>> start Document segment

A primer on controlling this highly regulated pollutant.

Figure 1. For any typical fuel, NOX formation is a function of gas temperature. Thermal NOX is formed by the high temperature reaction of nitrogen with oxygen and increases exponentially with temperature.


NOX is a pollutant formed in nearly all combustion reactions, including fired equipment such as ovens, heaters, dryers, boilers and furnaces. As NOX currently is or will soon be regulated for all process plants, anyone involved with process heating applications should be familiar with some basic information about NOX. Fortunately, there are many well-established methods for controlling and minimizing NOX.

NOX refers to oxides of nitrogen. The two most common forms are nitrogen monoxide, also known as nitric oxide (NO), which is colorless and odorless, and nitrogen dioxide (NO2), which is reddish brown and has a suffocating odor. In most high-temperature heating applications such as furnaces, most NOX emissions are in the form of NO, with a significantly lesser amount of NO2. Lower temperature heating applications such as boilers may have comparable amounts of NO and NO2.

The three generally accepted mechanisms for NOX formation are thermal NOX, prompt NOX and fuel NOX. Thermal NOX is formed by the high temperature reaction (hence the name thermal NOX) of nitrogen with oxygen, and it increases exponentially with temperature (figure 1). Above about 2,000°F (1,093°C), it generally is the predominant mechanism in combustion processes, making it especially important in higher temperature heating applications.

Figure 2. For any typical fuel, NOX formation is a function of the mixture ratio (combustion air/fuel gas volume).

Prompt NOX is formed by the relatively fast reaction between nitrogen, oxygen and hydrocarbon radicals (hence the name prompt NOX). Prompt NOX generally is an important mechanism in lower temperature combustion processes and also becomes more important under fuel rich conditions (figure 2).

>> end Document segment

▶ _Task directions_: Echo the passage of the NOX text from "Figure 2. For" up to and including "conditions (figure 2).". These rows were drawn from a different source than the NOX text.

>> start Data supplied

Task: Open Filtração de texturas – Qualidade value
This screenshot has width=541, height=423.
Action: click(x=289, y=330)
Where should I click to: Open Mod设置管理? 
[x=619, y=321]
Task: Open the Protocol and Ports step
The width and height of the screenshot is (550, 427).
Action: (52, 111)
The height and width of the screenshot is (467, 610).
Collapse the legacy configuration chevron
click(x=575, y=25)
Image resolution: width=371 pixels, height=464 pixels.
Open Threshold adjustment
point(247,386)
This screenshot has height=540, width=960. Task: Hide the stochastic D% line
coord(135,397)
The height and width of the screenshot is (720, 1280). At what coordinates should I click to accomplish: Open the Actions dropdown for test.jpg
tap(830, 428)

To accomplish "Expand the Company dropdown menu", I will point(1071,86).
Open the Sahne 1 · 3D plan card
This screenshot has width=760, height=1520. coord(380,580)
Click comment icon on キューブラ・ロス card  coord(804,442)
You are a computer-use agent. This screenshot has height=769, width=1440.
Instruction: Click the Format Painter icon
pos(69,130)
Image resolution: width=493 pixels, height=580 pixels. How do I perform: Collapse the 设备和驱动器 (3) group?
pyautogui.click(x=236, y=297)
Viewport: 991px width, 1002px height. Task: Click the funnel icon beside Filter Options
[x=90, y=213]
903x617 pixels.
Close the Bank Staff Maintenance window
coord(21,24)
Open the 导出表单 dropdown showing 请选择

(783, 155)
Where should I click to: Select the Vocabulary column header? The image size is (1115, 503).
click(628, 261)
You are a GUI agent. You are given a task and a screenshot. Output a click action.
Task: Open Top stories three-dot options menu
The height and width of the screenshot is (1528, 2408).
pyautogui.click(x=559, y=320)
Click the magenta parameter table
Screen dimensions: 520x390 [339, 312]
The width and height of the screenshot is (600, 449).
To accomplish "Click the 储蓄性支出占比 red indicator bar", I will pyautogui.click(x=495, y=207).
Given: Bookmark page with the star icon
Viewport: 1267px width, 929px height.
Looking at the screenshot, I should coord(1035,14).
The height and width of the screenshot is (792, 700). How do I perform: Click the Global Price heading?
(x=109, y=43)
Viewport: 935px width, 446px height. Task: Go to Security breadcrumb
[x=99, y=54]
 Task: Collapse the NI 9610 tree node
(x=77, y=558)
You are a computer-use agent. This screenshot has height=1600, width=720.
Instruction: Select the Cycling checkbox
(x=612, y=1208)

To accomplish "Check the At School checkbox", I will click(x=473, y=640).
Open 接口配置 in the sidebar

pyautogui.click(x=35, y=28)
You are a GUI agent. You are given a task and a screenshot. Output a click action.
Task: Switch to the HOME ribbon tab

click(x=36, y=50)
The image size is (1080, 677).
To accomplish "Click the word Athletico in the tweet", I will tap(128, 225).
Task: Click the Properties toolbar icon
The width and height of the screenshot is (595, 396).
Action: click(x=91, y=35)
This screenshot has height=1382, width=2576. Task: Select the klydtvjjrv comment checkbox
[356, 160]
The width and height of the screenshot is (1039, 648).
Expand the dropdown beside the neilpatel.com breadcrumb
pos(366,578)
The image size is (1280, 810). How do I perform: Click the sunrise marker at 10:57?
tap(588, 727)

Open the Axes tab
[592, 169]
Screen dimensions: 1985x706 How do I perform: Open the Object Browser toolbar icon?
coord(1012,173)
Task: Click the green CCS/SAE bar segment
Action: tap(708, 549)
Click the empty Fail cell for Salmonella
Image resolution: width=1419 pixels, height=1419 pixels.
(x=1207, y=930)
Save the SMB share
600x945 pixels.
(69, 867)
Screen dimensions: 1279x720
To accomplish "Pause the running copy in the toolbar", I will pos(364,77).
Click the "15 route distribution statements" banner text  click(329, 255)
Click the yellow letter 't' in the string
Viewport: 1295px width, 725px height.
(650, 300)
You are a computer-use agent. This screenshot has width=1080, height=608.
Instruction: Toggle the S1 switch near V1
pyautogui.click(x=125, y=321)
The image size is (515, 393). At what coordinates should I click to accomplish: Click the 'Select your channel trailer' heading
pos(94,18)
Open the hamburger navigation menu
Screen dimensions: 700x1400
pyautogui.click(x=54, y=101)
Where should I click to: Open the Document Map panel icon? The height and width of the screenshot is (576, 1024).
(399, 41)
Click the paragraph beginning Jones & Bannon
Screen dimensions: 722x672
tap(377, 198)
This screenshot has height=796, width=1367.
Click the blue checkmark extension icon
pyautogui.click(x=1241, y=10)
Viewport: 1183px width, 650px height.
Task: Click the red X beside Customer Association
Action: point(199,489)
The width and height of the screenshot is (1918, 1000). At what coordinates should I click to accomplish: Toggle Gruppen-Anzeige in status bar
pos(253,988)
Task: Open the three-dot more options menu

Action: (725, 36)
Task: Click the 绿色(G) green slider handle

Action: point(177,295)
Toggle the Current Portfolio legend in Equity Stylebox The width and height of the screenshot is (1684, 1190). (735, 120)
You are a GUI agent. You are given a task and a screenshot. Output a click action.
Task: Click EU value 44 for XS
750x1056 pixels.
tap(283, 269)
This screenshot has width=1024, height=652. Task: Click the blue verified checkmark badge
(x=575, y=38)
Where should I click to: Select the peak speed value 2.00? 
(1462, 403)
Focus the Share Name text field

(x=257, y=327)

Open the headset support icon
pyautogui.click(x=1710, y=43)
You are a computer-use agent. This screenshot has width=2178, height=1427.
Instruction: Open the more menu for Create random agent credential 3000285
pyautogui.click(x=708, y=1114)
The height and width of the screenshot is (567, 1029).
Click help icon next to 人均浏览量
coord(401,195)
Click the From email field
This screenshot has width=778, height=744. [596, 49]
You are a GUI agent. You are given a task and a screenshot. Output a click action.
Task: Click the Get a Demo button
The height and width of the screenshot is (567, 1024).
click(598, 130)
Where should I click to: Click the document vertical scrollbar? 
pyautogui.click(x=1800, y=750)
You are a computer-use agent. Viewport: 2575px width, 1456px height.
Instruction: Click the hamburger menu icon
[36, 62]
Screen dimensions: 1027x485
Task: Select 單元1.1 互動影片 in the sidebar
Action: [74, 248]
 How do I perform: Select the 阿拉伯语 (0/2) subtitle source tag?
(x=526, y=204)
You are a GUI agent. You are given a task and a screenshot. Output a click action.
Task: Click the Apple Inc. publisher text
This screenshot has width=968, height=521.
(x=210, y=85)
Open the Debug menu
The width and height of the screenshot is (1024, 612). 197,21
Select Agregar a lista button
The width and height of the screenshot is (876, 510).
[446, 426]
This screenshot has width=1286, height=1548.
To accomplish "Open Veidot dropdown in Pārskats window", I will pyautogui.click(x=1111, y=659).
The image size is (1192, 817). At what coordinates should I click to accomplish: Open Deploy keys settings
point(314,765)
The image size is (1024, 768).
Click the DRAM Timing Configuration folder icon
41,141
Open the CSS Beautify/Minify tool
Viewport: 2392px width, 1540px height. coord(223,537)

>> end Data supplied

▶ _Task answer_:
Figure 2. For any typical fuel, NOX formation is a function of the mixture ratio (combustion air/fuel gas volume).

Prompt NOX is formed by the relatively fast reaction between nitrogen, oxygen and hydrocarbon radicals (hence the name prompt NOX). Prompt NOX generally is an important mechanism in lower temperature combustion processes and also becomes more important under fuel rich conditions (figure 2).